Il Faut Cultiver Notre Jardin

I've been waiting since January to write about gardening.  I like to keep things topical and in sync with the wheel of the year, so I've patiently held off.  Now that it is late spring, gardening is an appropriate subject but I find myself hesitating.  While I clearly have an affection for metaphor, gardening metaphors are a bit tired and cliche.  For that matter,  complaining about things being cliche is cliche as well but so be it.  I'm tired, it's true. But I prefer to avoid being predictable and unoriginal.  The fertile soil of ideas once abundant in garden metaphors depleted of its nutrients by years of harvesting the same crop without rotating locations.  Sorry--couldn't help myself.  From this point on I'll write about my weekend digging in the dirt without drawing parallels to life.  Probably wouldn't need to anyway.

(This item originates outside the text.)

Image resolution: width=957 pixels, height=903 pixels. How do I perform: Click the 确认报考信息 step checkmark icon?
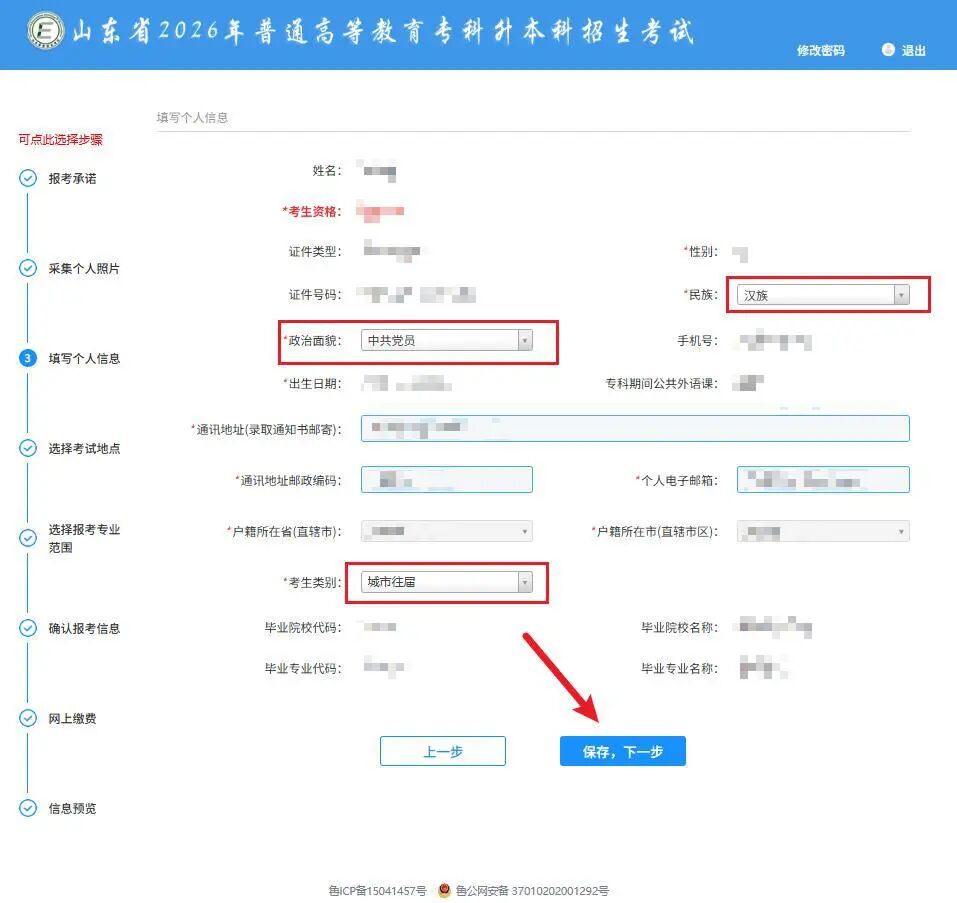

There are two straightish rows, perhaps 20 feet long by 1 foot wide each cut out of the lawn in the back yard.  These were left by the previous owner, a retired woman who by the state of the landscaping clearly had a lot of time on her hands.  With work, kids, and the host of other commitments I have I couldn't dream of keeping all of the land and gardens up to her standards but the vegetable garden calls to me, so for that one I make more of an effort.  It is impossible to know exactly what was there before save for a few plastic markers found buried in the dirt.  This makes things a little tricky since some plants don't like to set up shop when certain other vegetables have been.    Being close to the water the soil has it's problems to begin with.  Dry and sandy in some areas, sticky and clay-filled in others.  I did okay getting a few things to grow in my first attempt last year, and I want to build on it and improve.

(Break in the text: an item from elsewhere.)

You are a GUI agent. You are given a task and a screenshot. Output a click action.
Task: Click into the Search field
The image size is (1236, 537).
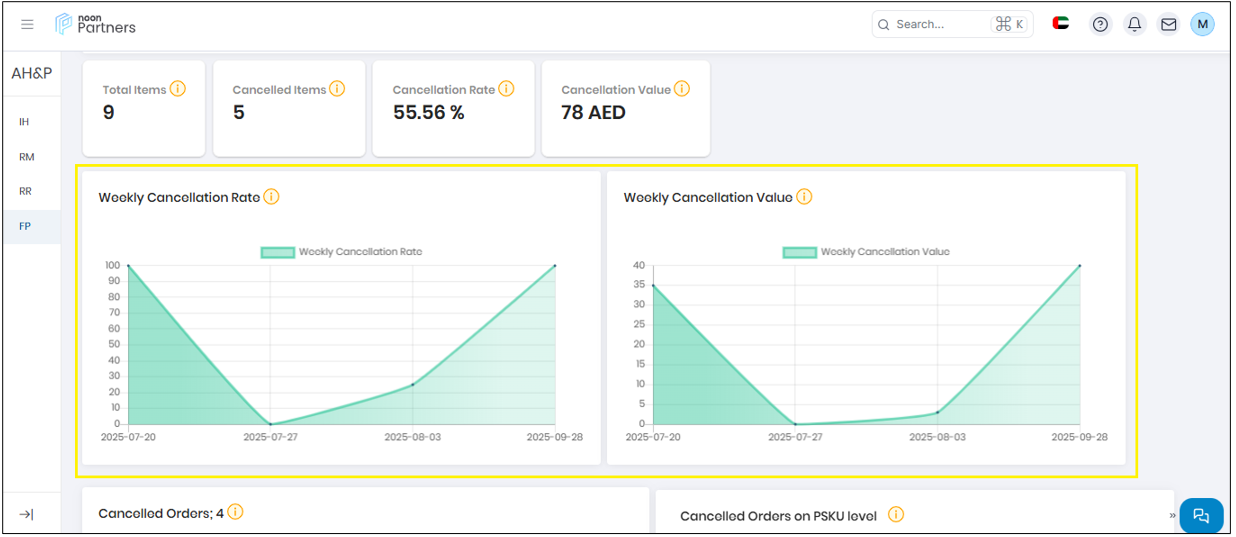[x=935, y=24]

The first order of business was to create a border around the plots and fill it with pine bark mulch to keep the weeds and grass at bay.  With a first spritz of insect repellant for the season, I dug right in.  I needed to pounce on the shovel like a pogo stick with all of my weight for leverage to cut through the tough layer of grass roots.  A shovel of course does not act like a pogo stick--it goes down but not back up again.  I had the hang of it but then got distracted by the call of "Nice butt!" from the distance and my feel got tangled up and I fell back.  Right onto the apparently nice butt.  Now a bit sore.  I was carefull to go through all of the sod I dug up to return the loose dirt and worms to the ground.  I even uncovered a few toads which left me wondering what kind of omen a toad portends--particularly one with only half of a face.

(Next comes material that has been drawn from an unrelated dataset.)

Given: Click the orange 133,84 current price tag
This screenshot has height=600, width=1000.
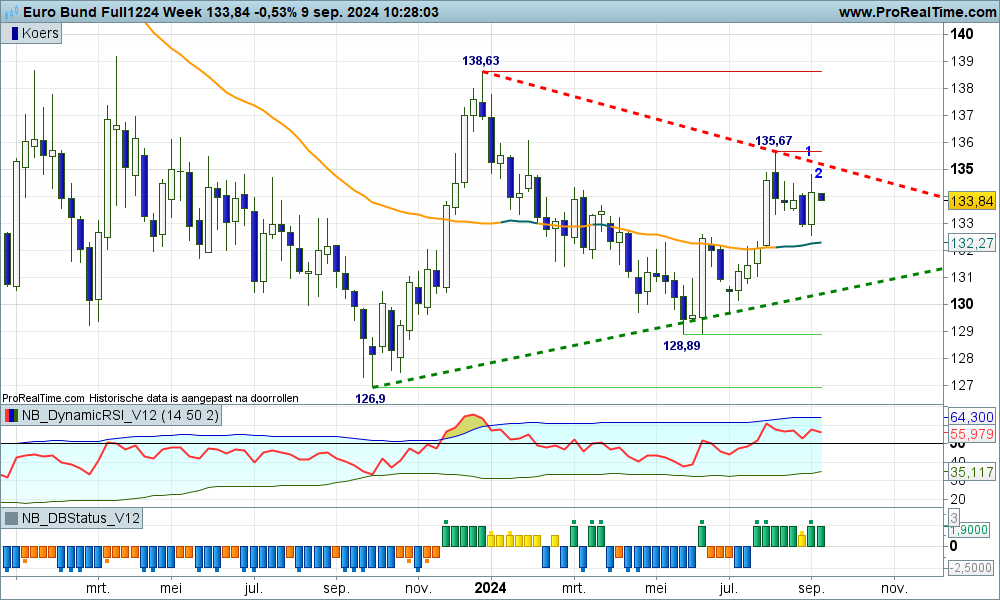Looking at the screenshot, I should (970, 201).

I began to feel thirsty and a little hungry and started thinking about lunch.  It turns out that we had worked well past lunch into the afternoon.  I had been digging in the dirt for 4 hours with rarely a word spoken.  I tried to think about how I had managed to pass the time since it wasn't the most exciting work, and relized I couldn't think of any thoughts that had passed through my mind with the exception of the worms.  My mind never shuts off, so while I was physically exhausted it was definitely the mental break I needed.  If we don't take care of ourselves who will?  So to end with a cliched quote from Voltaire's Candide, (but it's written in French which makes it cooler) "Il faut Cultiver Notre Jardin."